Recent days have brought home to me the focal role of the plough within Irish tillage. It’s a proven technology with undiminished potential.

As the tillage sector looks to the future – one within which the use of herbicides will be strictly limited – it is obvious to me that ploughing will, once more, become centre stage from a soil cultivation perspective.

Consider the facts – herbicide-resistant weeds are gaining a foothold in all our crops. And given current trends, their numbers look set to increase exponentially.

Blackgrass battles

I walked crops of wheat, barley and oats in the east of England last week, all of which were heavily infested with blackgrass.

Up to this point, I was very aware of the challenge posed by the weed to English growers, but had never had an opportunity to see it up close and personal.

Over the years, blackgrass has developed an almost total resistance to selective herbicides. Some of the crops I walked last week contained up to 400 blackgrass plants/m2. Infestations of this magnitude can reduce final cereal yields by up to 3t/ha.

The only way to minimise the impact of the weed on infected farms is through a combination of cultivation techniques and rotational crop changes.

From a cultivation point of view, the use of min-till or zero-till systems do nothing at all to help the situation. In fact, they probably facilitate the further growth in blackgrass numbers.

The plough

Ploughing however, acts like a re-set button. By burying blackgrass seeds to depths below which they cannot germinate, genuine control of the weed is achieved.

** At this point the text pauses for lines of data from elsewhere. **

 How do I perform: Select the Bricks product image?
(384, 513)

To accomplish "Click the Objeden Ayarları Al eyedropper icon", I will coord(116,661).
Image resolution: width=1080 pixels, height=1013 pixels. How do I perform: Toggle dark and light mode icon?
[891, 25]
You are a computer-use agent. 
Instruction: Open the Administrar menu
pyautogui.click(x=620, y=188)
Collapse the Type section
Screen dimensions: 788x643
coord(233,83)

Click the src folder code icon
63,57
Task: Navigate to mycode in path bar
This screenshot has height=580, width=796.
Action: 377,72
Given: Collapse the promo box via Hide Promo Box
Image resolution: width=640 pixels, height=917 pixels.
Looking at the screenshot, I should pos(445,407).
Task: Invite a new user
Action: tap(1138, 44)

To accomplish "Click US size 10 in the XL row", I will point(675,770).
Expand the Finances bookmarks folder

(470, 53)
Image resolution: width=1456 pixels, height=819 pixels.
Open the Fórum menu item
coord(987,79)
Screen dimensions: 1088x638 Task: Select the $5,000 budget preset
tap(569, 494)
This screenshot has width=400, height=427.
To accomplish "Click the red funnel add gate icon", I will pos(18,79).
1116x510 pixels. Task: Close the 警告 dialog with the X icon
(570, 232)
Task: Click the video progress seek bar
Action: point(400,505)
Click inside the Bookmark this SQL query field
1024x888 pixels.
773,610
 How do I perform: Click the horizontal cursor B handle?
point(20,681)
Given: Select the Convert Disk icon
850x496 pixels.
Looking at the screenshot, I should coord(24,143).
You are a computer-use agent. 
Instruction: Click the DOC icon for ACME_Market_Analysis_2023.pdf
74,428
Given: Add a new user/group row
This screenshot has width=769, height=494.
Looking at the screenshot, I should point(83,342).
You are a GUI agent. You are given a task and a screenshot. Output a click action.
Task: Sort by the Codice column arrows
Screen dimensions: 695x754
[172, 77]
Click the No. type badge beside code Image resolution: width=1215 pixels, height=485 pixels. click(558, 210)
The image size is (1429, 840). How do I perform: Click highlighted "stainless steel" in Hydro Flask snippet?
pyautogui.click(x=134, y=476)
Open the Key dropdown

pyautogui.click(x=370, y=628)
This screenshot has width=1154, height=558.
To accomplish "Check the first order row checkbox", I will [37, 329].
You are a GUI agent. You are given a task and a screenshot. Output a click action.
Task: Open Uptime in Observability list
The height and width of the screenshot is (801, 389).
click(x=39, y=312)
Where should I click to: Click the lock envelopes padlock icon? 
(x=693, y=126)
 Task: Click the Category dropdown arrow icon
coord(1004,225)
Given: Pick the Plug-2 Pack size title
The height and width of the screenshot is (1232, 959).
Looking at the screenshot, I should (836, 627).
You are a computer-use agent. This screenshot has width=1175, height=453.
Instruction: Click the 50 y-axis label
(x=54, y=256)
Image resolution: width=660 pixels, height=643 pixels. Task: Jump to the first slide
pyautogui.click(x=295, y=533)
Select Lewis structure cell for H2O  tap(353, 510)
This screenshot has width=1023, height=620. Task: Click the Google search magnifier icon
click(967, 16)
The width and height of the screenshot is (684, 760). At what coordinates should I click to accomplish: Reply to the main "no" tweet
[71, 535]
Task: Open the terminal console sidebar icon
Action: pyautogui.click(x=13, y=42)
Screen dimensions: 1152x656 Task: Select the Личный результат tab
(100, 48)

Meanwhile, on this side of the Irish Sea, herbicide-resistant blackgrass populations are fast becoming a challenge for tillage farmers. All of this was confirmed by a recent Teagasc study, the results of which were made public at this year’s National Tillage Conference.

And other resistant weeds are also making their presence felt on local farms: Italian ryegrass, bromes, and canary grass are among these.

Many people are happy to decry the plough. They point to the costs involved and the perceived damage to the soil biome caused by ploughing.

Neither of these arguments hold up. The reality is that ploughing will consistently add to the yields achieved from all cereal crops; in other words, it will always pay for itself.

Moreover, the most recent research indicates that a soil’s biome and physical structure will be fully reconstituted six months after ploughing has taken place.

In my opinion, taking the plough out of Irish agriculture is a bit like throwing the baby out with the bath water.